-- START OF TEXT PASSAGE --
JDJ Feedback Special

(September 22, 2003) - Opinions in the Java community seem completely divided as to whether the Java Desktop System is a stroke of genius by Sun or a "bridge too far" in terms of marketing stretch.

Alan Williamson's opinion piece, "Does Sun's Desktop System 'Hijack' the Java Brand?" acted as a lightning-rod for arguments on both sides of the issue. JDJ Industry Newsletter here provides a round-up of the best comments received to date.

Many Java developers seized the opportunity presented to them by Williamson's piece to express the view that what Sun needs to develop is faster, easier, and better tools to develop and deploy (desktop/Web) applications regardless of what those tools might actually be called. In other words, while acknowledging that marketing is key to any lasting success, their worry is that marketing will only take you so far.

"qmdb" for example writes: "The Sun Desktop project will not be a success. The weak point of a Sun product is always the User Interface. Sun is not capable of building a normal GUI, so building a complete Desktop will be very hard for them."
-- END OF TEXT PASSAGE --
**PROBLEM SET:**
[1] Answer these from the Java Desktop System feedback round-up:
(a) What date does it carry?
(b) What is the title of Alan Williamson's opinion piece?
(c) According to "qmdb," what is always the weak point of a Sun product?
[2] Carry the Java Desktop System feedback round-up forward, picking up after its last paragraph.
The material after this text is separate from it.
-- START OF GIVEN ENTRIES --
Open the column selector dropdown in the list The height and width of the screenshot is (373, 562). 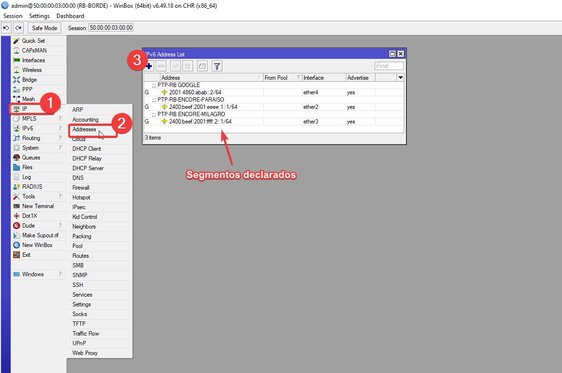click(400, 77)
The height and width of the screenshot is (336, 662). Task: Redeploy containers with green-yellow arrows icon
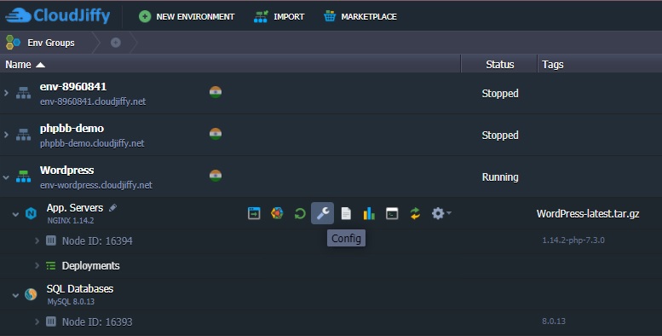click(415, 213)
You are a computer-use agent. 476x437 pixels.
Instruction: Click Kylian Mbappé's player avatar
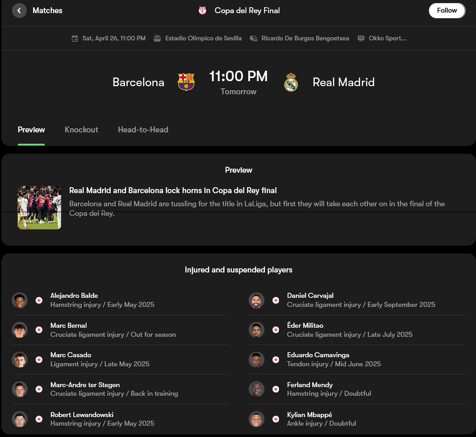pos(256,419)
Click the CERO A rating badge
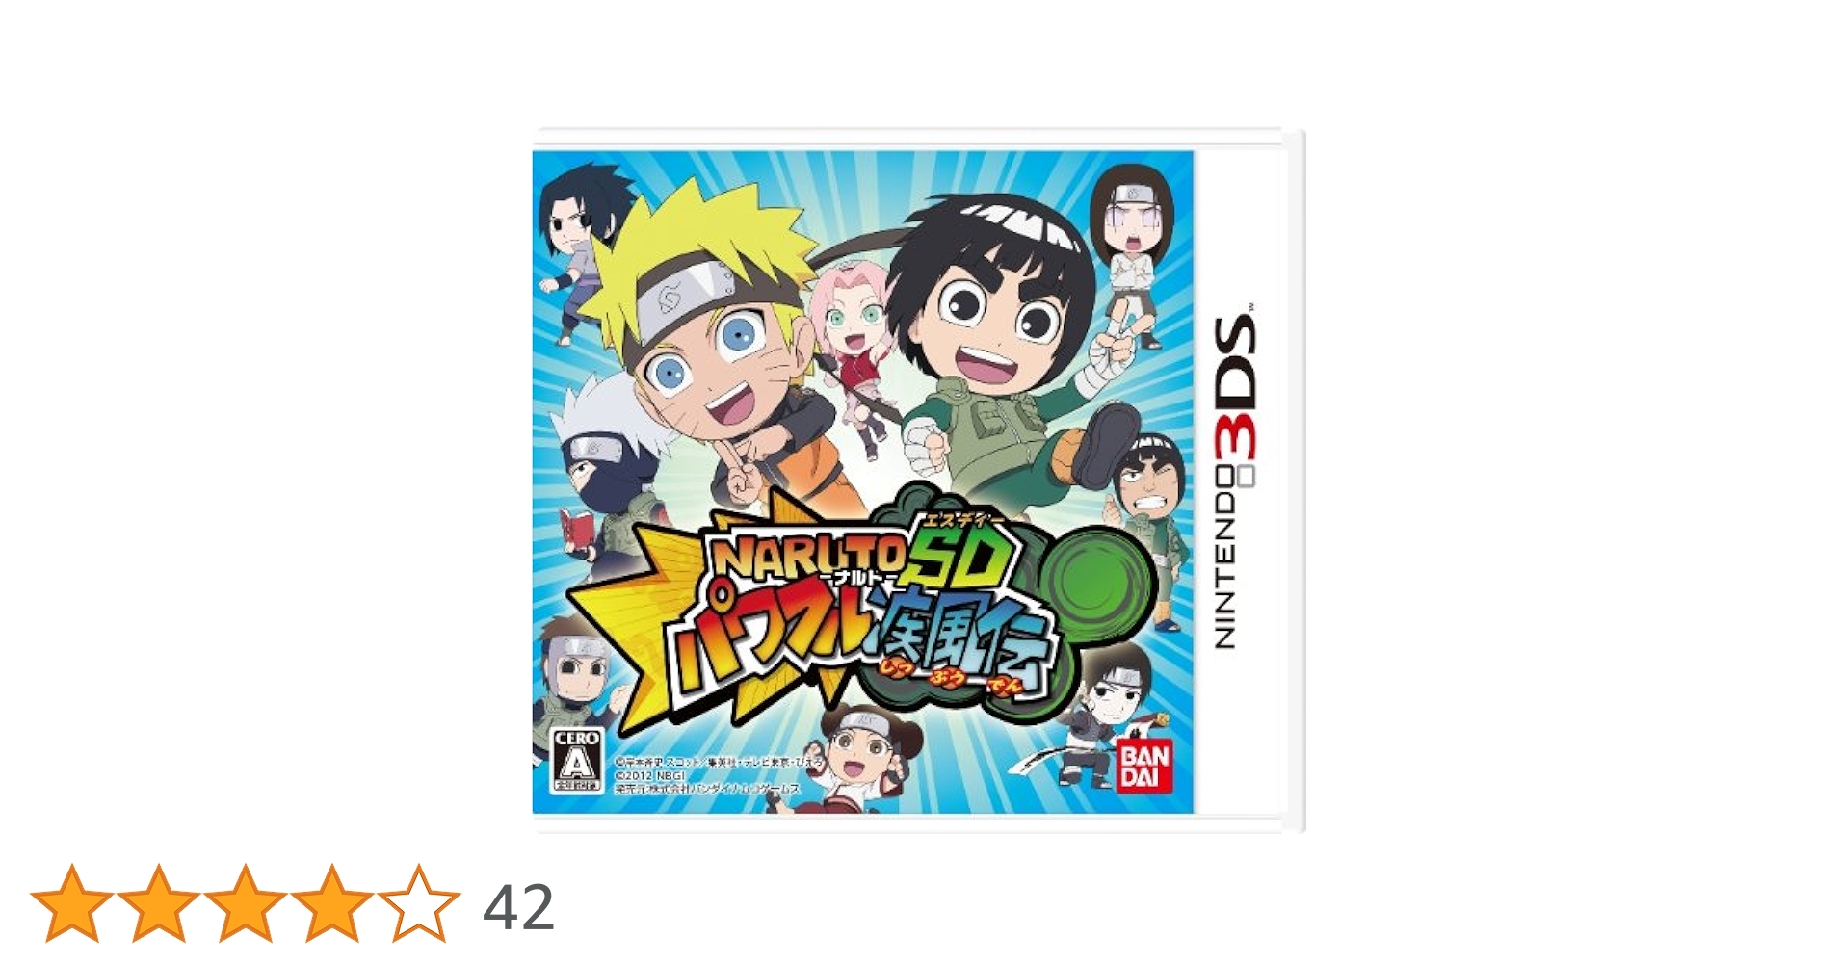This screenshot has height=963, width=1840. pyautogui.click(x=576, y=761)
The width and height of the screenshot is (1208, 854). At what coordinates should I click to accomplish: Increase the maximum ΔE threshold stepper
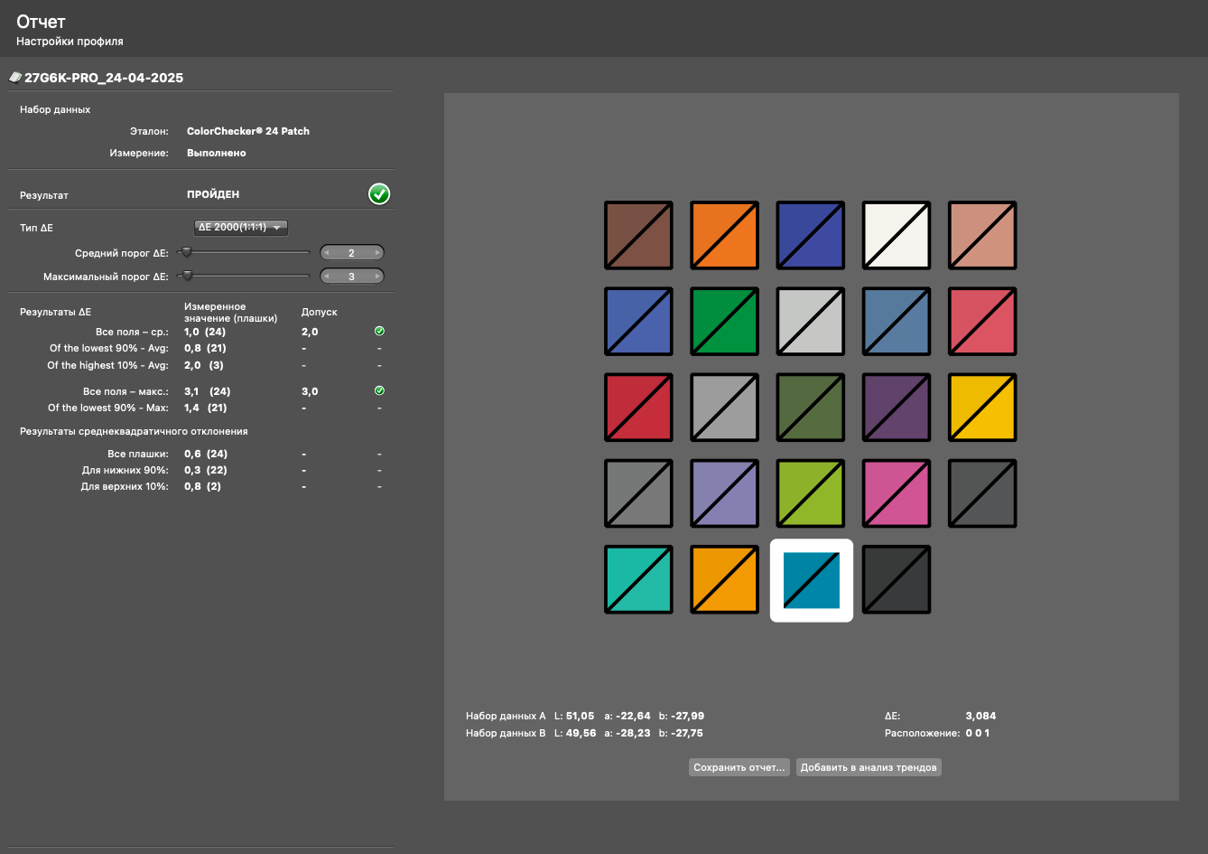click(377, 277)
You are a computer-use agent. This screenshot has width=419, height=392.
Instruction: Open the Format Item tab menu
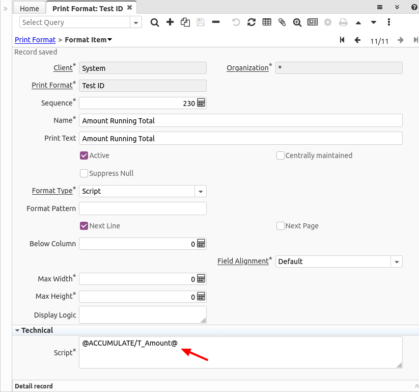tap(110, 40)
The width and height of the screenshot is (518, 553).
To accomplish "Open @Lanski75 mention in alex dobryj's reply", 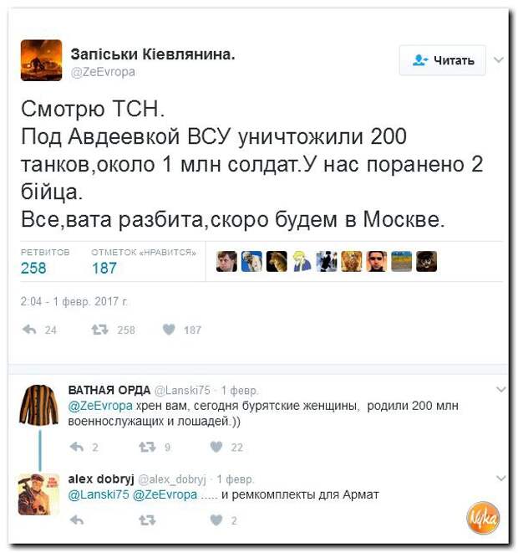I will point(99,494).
-- END OF GIVEN ENTRIES --
**TASK ANSWERS:**
[1]
(a) September 22, 2003
(b) "Does Sun's Desktop System 'Hijack' the Java Brand?"
(c) The User Interface

[2]
Others seem more concerned about the confusion that almost inevitably is going to ensure when a desktop system based on Linux is served up to the outside world as a 'Java' Desktop System.

"If it's not Java don't call it Java."

Leroy Beaversdorf writes candidly, "This is the third (fourth?) name change from Sun in the last 18 months or so. WorkShop, Forte, Sun ONE, Sun Java...What's next?"

"This is not the worst of it," intones Marcos Polanco. "By using 'Java' in their own products - JDS, JES, java.com, java.net - Sun is no longer the 'technological Switzerland.' In the old system, it used 'SunONE', IBM used 'WebSphere', and BEA used 'WebLogic' when talking about their platforms...'Java' was a neutral force."

In other words, Polanco takes the same basic position as Alan Williamson, although - unlike Williamson, who sees it from Sun's side too - his tone is altogether gloomier.

"By hijacking the name for their own products," Polanco concludes, "Sun is making it more difficult for others to play the Java game. Linux has remained neutral, and is reaping the benefits. Another one bites the dust."

Another developer, identifying himself only as Mark, takes this line of criticism one stage further, extending the question-mark to Sun's strategy as a whole.

"Sun is trying to gain access to the desktop market as other big and powerful companies have," he writes, referencing IBM's os2 warp, and Oracle's New Internet Computers (NICs). "They failed miserably," continues Mark. "Why? NO APPLICATIONS, AND NO PC VENDORS ON BOARD."

"Nothing will change," says Mark, no longer shouting, "if Sun doesn't change this. After all from the desktop perspective they are wrapping up open source products into one/easier install. However, nothing is stopping corporations from using these products now."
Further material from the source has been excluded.